La statistique économique adore les grands nombres. Tant et si bien que la forêt finit par cacher l’arbre et que la loi de l’offre tapageuse et de la demande anesthésiée finit par l’emporter laissant au bord du chemin les laissés pour compte de la richesse qui ne se consomme pas.
La science économique méritait sans doute mieux de la part de ses théoriciens et mieux de la part des thuriféraires de “l’économie sacrificielle” où il faut souffrir pour se faire admettre parmi les heureux élus du consumérisme.
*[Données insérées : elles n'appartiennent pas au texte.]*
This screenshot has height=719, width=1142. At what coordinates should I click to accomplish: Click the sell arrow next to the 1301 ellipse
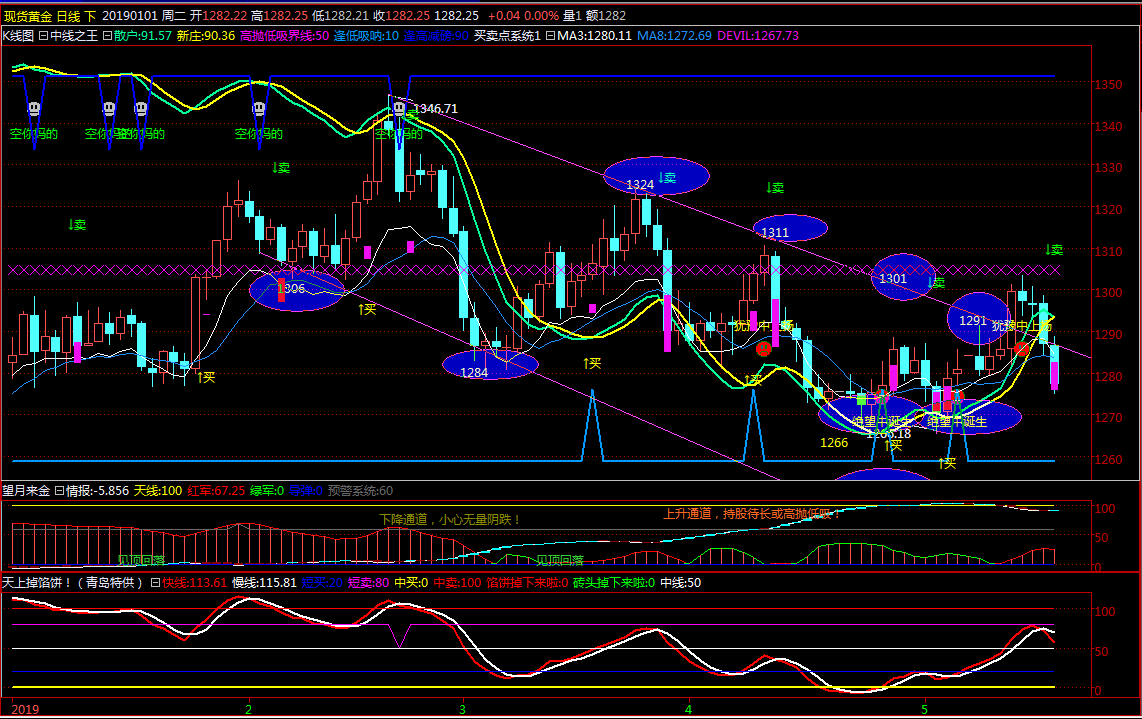click(x=936, y=282)
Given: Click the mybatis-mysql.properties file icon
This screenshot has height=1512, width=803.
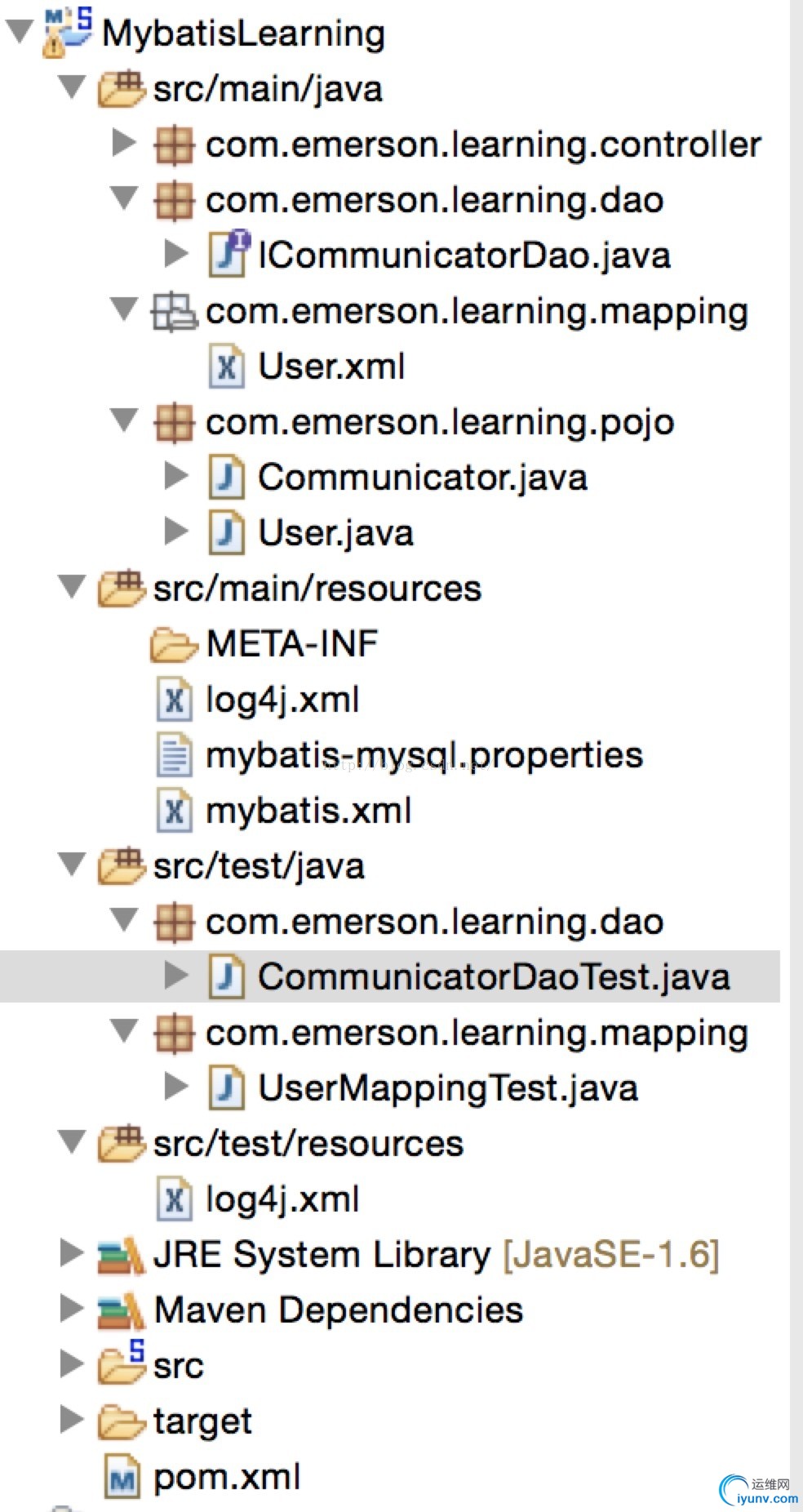Looking at the screenshot, I should click(x=174, y=755).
Pourquoi ne pas opposer à cette économie (bêtement) sacrificielle l’économie sociale et solidaire. Nombreux sont ceux qui pensent que tout reste à écrire là dessus. Ils ignorent sans doute l’Évangile, plus particulièrement le passage de la brebis égarée dans Matthieu 18, 12-14. Il y est dit que le pasteur se réjouit pour la brebis retrouvée plus que pour les quatre-vingt dix neuf qui ne se sont pas égarées. Et Luc 15,6 ajoute que le pasteur invite tout son entourage à se réjouir. Transposons : prenons sur nous et occupons nous des indigents alors-même que les soucis matériels du moment nous assaillent. Certain y verront encore matière à “économie sacrificielle”. Et pourquoi ne pas faire confiance à Jésus, sans doute le plus grand économiste que la terre ait connu. Jésus va jusqu’à nous dire “personne n’aura quitté, à cause de moi et de l’Évangile, une maison, des frères, des sœurs, une mère, un père, des enfants ou une terre, sans qu’il reçoive, en ce temps déjà, le centuple”.
Mis au défi de trouver un autre investissement capable de rapporter un ROI (“return on investment”) de 10000%, autant faire fonctionner notre raison économique et suivre Jésus.